RECORDS FOR THIS EXERCISE START

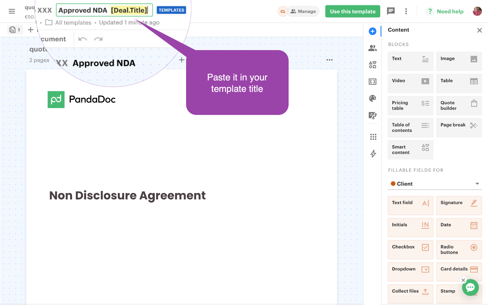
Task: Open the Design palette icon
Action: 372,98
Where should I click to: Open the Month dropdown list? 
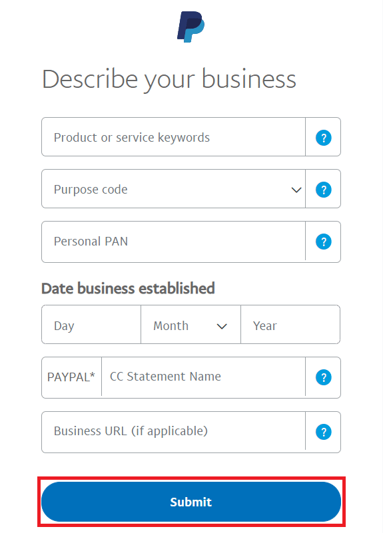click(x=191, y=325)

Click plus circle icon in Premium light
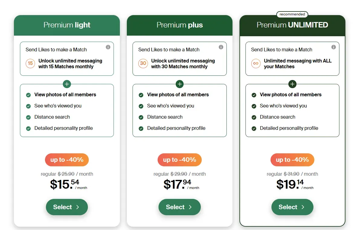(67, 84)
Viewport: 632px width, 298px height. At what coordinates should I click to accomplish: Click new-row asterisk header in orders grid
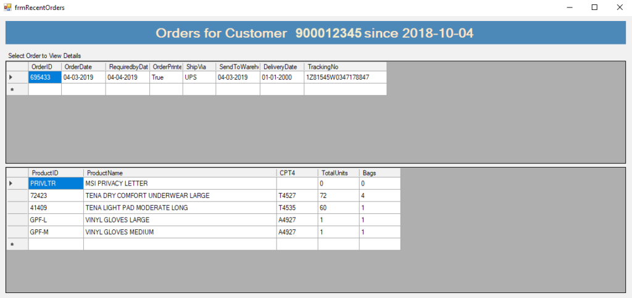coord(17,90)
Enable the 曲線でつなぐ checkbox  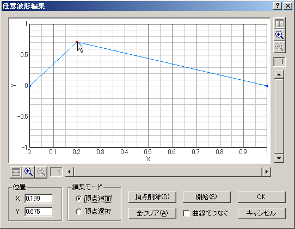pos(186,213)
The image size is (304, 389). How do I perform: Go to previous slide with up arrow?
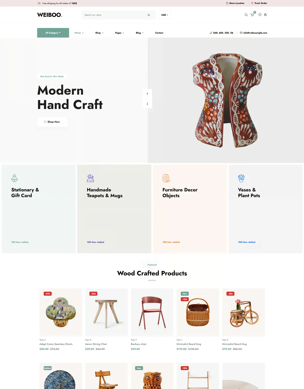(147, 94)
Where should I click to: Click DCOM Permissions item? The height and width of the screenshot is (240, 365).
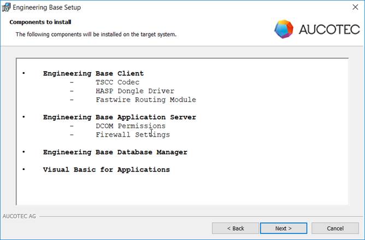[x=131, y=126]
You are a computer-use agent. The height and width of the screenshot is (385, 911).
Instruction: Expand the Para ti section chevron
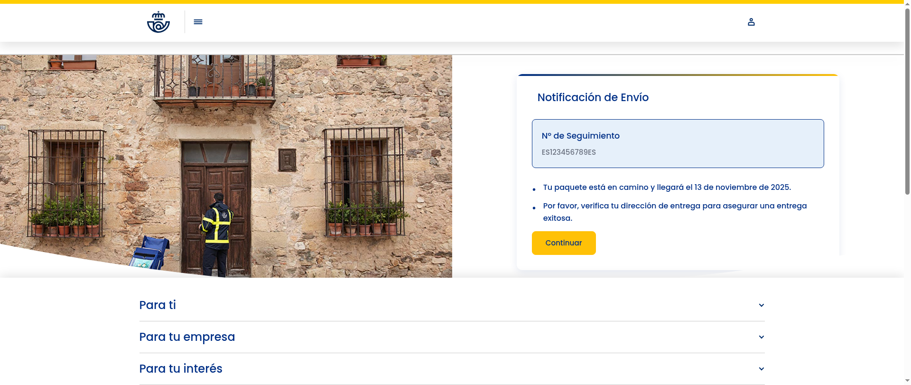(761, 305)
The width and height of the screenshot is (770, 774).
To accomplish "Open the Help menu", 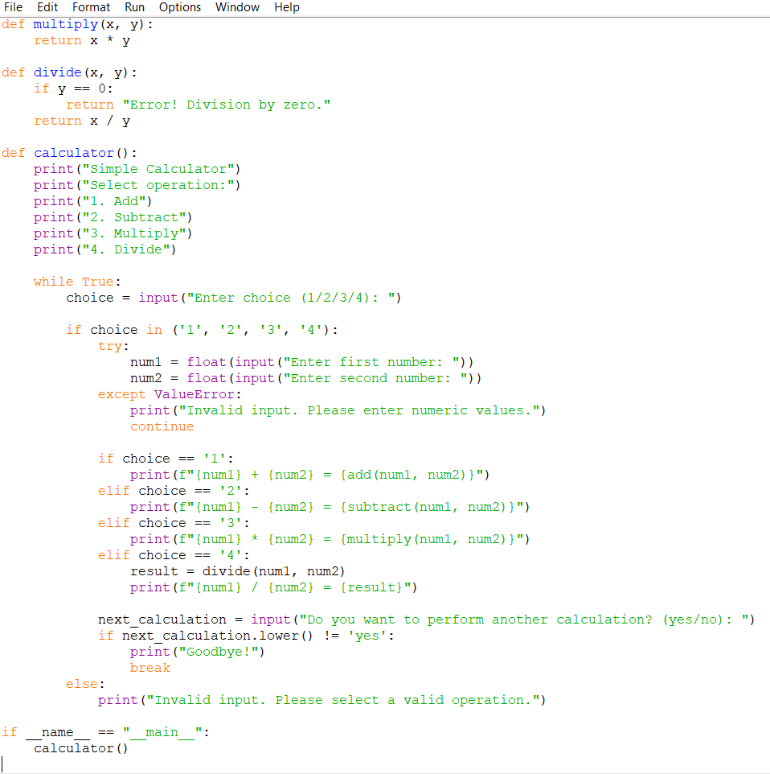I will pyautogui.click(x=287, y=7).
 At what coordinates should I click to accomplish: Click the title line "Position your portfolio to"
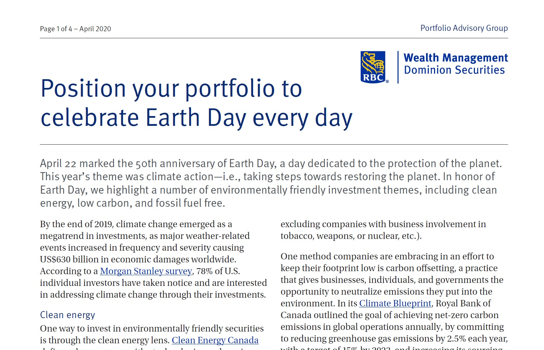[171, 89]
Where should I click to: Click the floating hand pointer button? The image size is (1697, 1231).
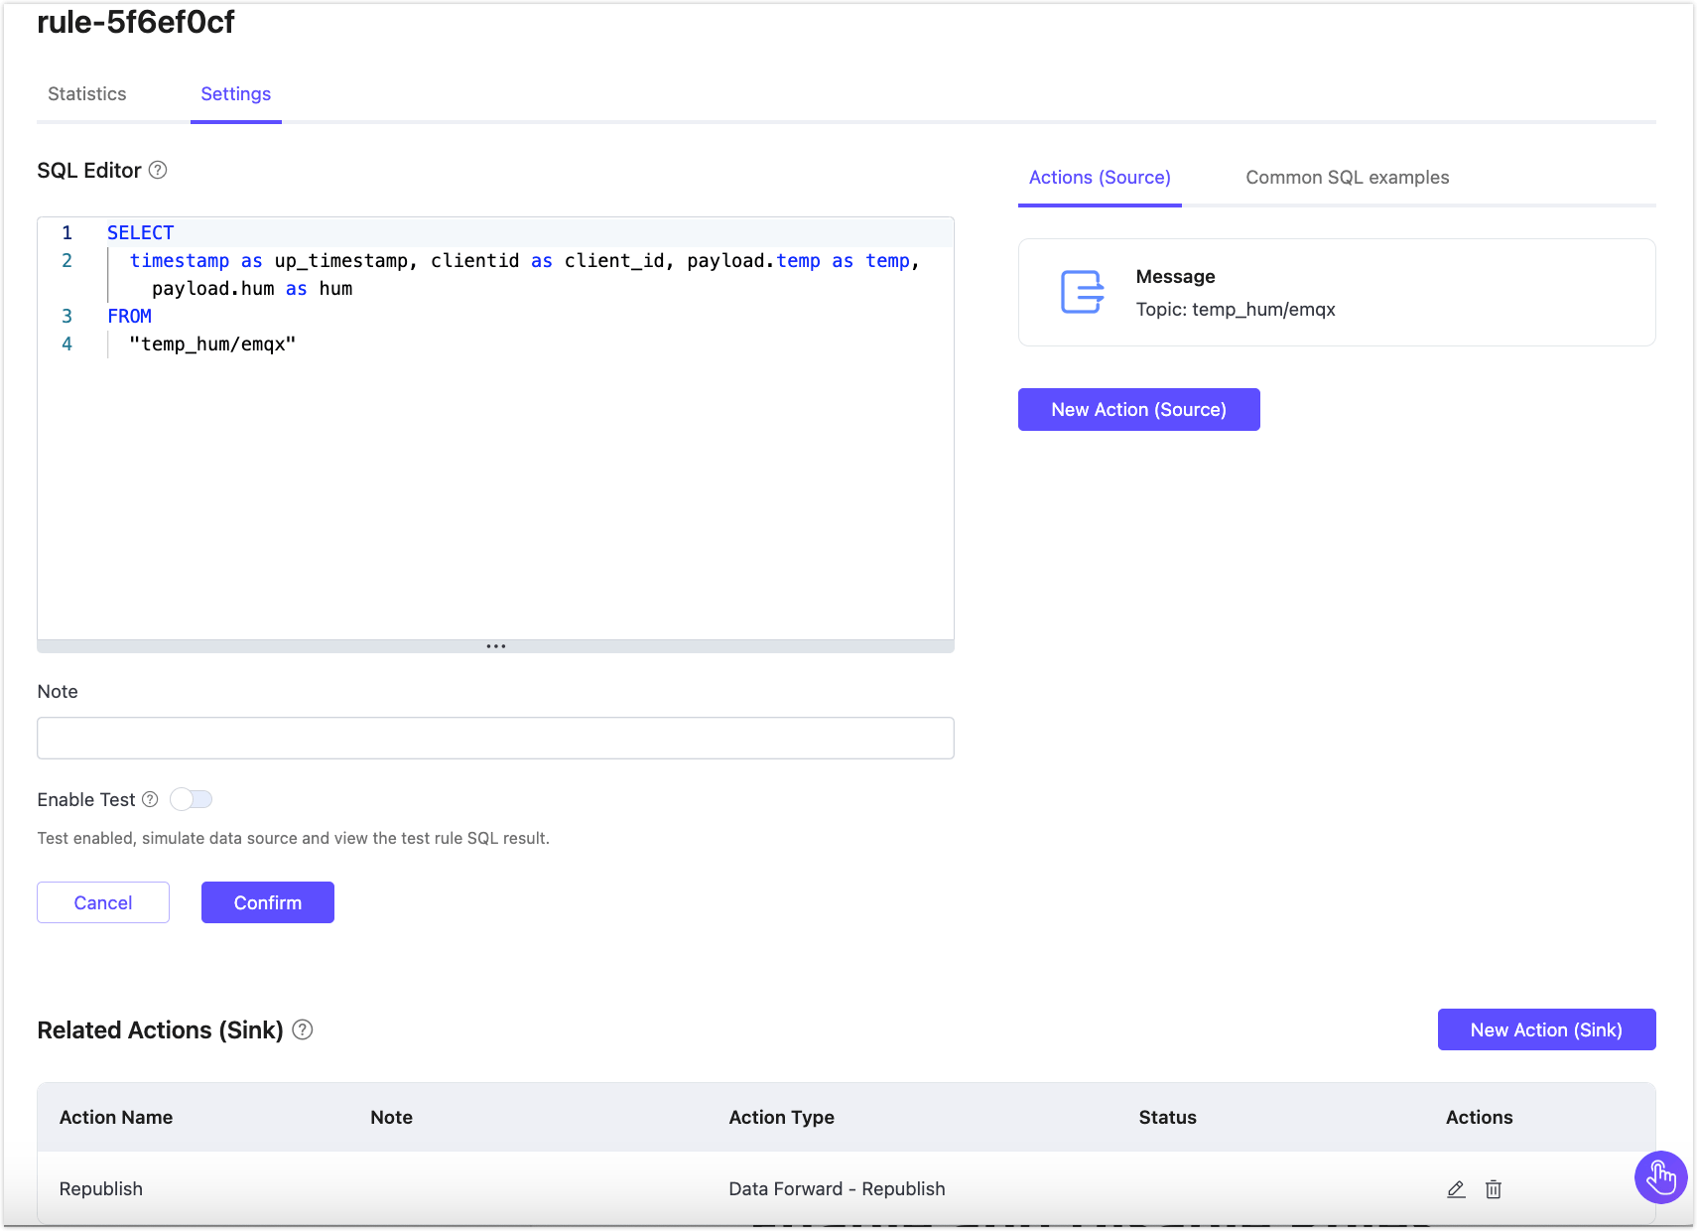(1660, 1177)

RECORDS FOR THIS EXERCISE END

** ACTIVITY **
Every line from the one with "Where should I click to: Click the" through the last line of the data must be copied exactly. Leave the pictures out.

** COMPLETED EXERCISE **
Where should I click to: Click the floating hand pointer button? The image size is (1697, 1231).
(1660, 1177)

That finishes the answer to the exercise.